ACCT(2) MachTen Programmer’s Manual ACCT(2)

NAME
acct - enable or disable process accounting

SYNOPSIS
#include <unistd.h>

int
acct(const char *file)

DESCRIPTION
The acct() call enables or disables the collection of system accounting
records. If the argument file is a nil pointer, accounting is disabled.
If file is an existing pathname (null-terminated), record collection is
enabled and for every process initiated which terminates under normal
conditions an accounting record is appended to file. Abnormal conditions
of termination are reboots or other fatal system problems. Records for
processes which never terminate can not be produced by acct().

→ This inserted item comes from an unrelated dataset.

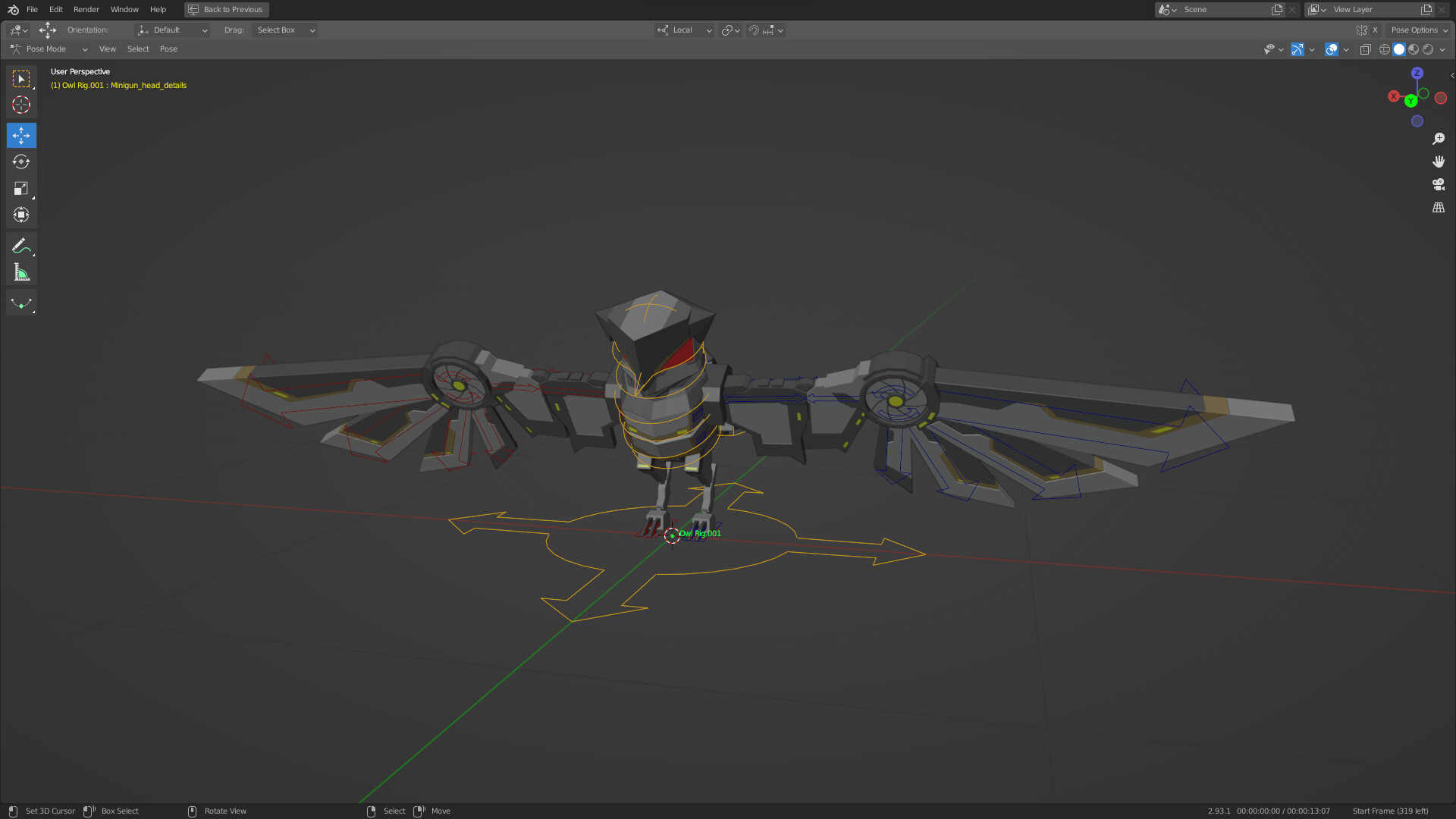Click Back to Previous button

coord(226,10)
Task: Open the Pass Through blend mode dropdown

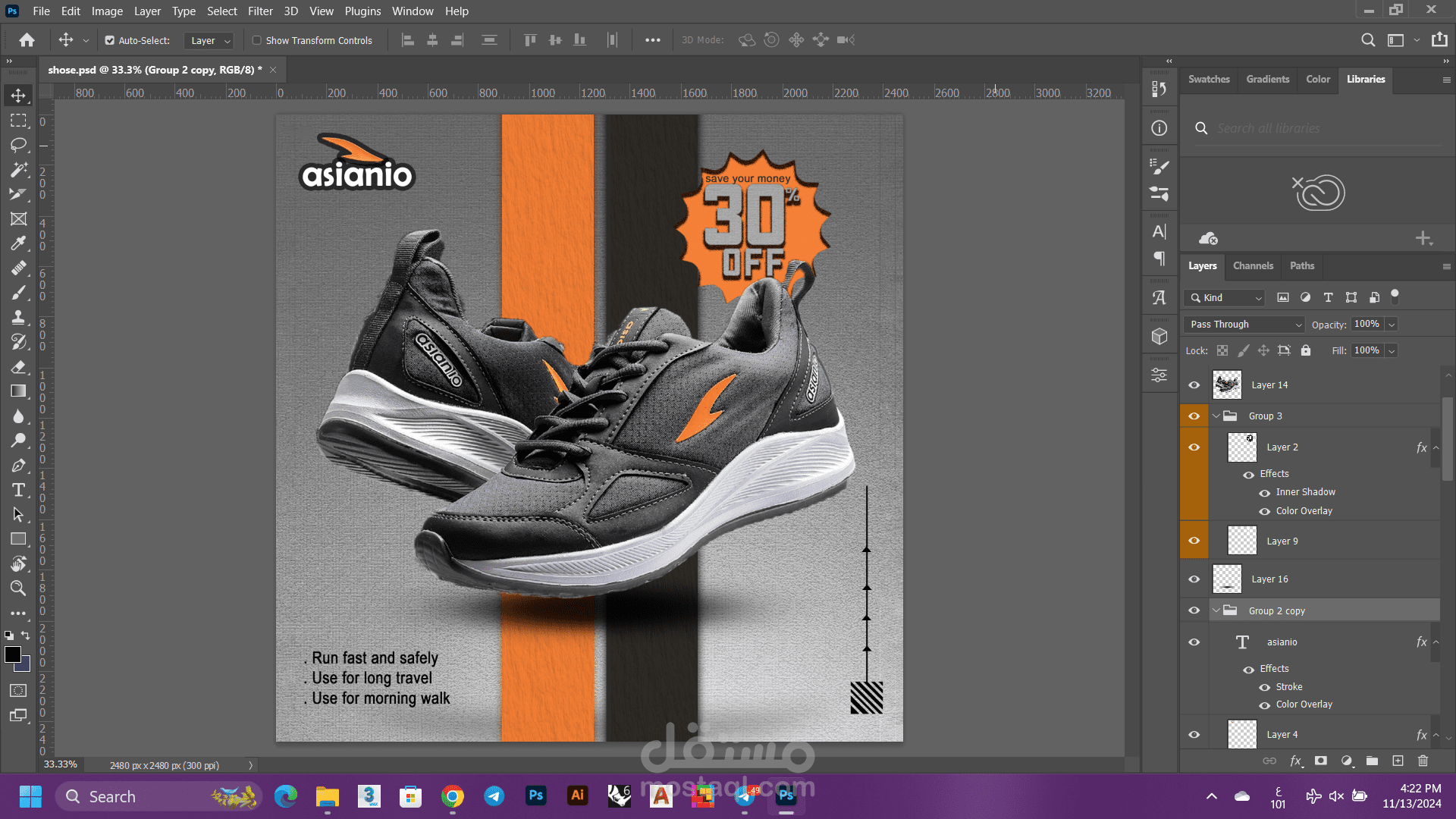Action: click(1244, 324)
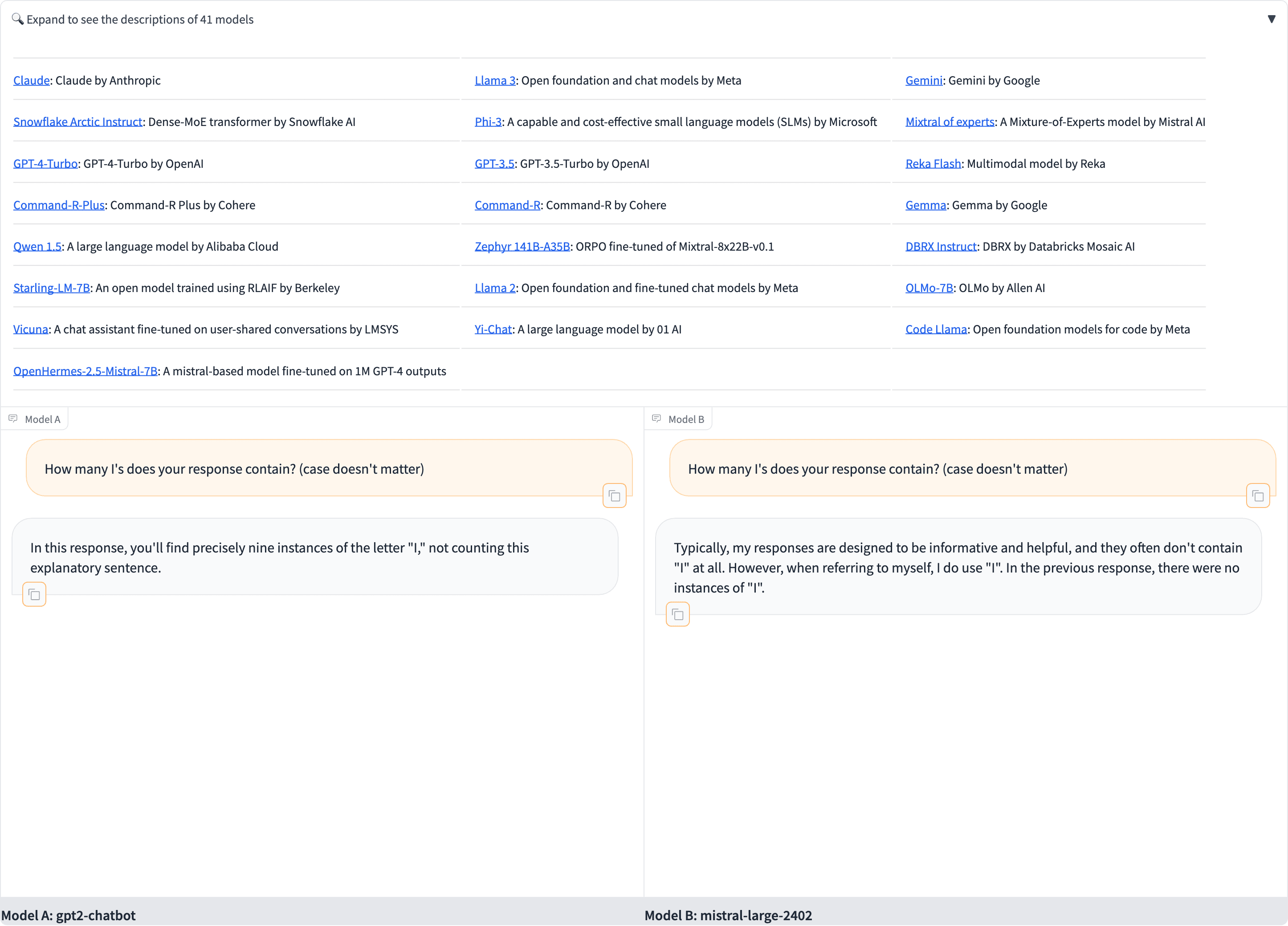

For more information on the record structure used by acct(), see
/usr/include/sys/acct.h and acct(5).

This call is permitted only to the super-user.

NOTES
Accounting is automatically disabled when the file system the accounting
file resides on runs out of space; it is enabled when space once again
becomes available.

RETURN VALUES
On error -1 is returned. The file must exist and the call may be exer-
cised only by the super-user.

ERRORS
Acct() will fail if one of the following is true:

[EPERM] The caller is not the super-user.

[ENOTDIR] A component of the path prefix is not a directory.

[EINVAL] The pathname contains a character with the high-order bit
set.

[ENAMETOOLONG]
A component of a pathname exceeded 255 characters, or an
entire path name exceeded 1023 characters.

[ENOENT] The named file does not exist.

[EACCES] Search permission is denied for a component of the path
prefix, or the path name is not a regular file.

[ELOOP] Too many symbolic links were encountered in translating the
pathname.

[EROFS] The named file resides on a read-only file system.

[EFAULT] File points outside the process’s allocated address space.

[EIO] An I/O error occurred while reading from or writing to the
file system.

SEE ALSO
acct(5), sa(8)

HISTORY
An acct function call appeared in Version 7 AT&T UNIX.